Volume 12 Number 5
October 2015
Article Contents
Jing-Min Gao, Ke-Bei Zhang, Fu-Bin Chen and Hong-Bo Yang. Temperature Characteristics and Error Compensation for Quartz Flexible Accelerometer. International Journal of Automation and Computing, vol. 12, no. 5, pp. 540-550, 2015. doi: 10.1007/s11633-015-0899-5
Cite as: Jing-Min Gao, Ke-Bei Zhang, Fu-Bin Chen and Hong-Bo Yang. Temperature Characteristics and Error Compensation for Quartz Flexible Accelerometer. International Journal of Automation and Computing, vol. 12, no. 5, pp. 540-550, 2015. doi: 10.1007/s11633-015-0899-5

Temperature Characteristics and Error Compensation for Quartz Flexible Accelerometer

  • Received: 2013-09-12
Fund Project:

This work was supported by the Importation and Development of High-caliber Talents Project of Beijing Municipal Institutions (No. IT&TCD201304115).
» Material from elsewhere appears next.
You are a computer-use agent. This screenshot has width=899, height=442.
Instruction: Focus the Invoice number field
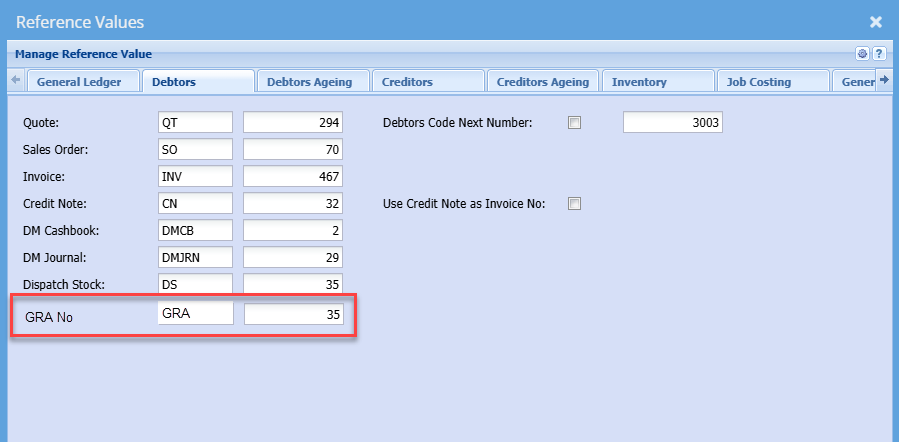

  • Reduction of error due to the influence of temperature on the quartz flexible accelerometer without any heating device is a difficult task, and is also a tendency for research and application. In this paper, static and dynamic temperature compensation models are established in order to reduce the temperature influence on accelerometer measurement accuracy. Combined with the experiment data, the relationship between the accelerometer output accuracy, temperature and the magnitude of acceleration is analyzed. The data collected from the temperature experiment show that output value of the accelerometer varies with temperature. The method of uniaxial quadrature experiment is adopted and the accelerometer output value is gauged at temperature ranging from -20℃ to 50℃. Having used the static and the dynamic temperature compensation models, the accelerometer temperature error compensation experiment is conducted and the compensated errors by the two models are analyzed. The result shows that the compensated value meets the technical requirements. Two technical indicators, the zero bias K0 and the scaling factor K1, which are used to measure the degree of accelerometers, are both improved and their fluctuation ranges are reduced.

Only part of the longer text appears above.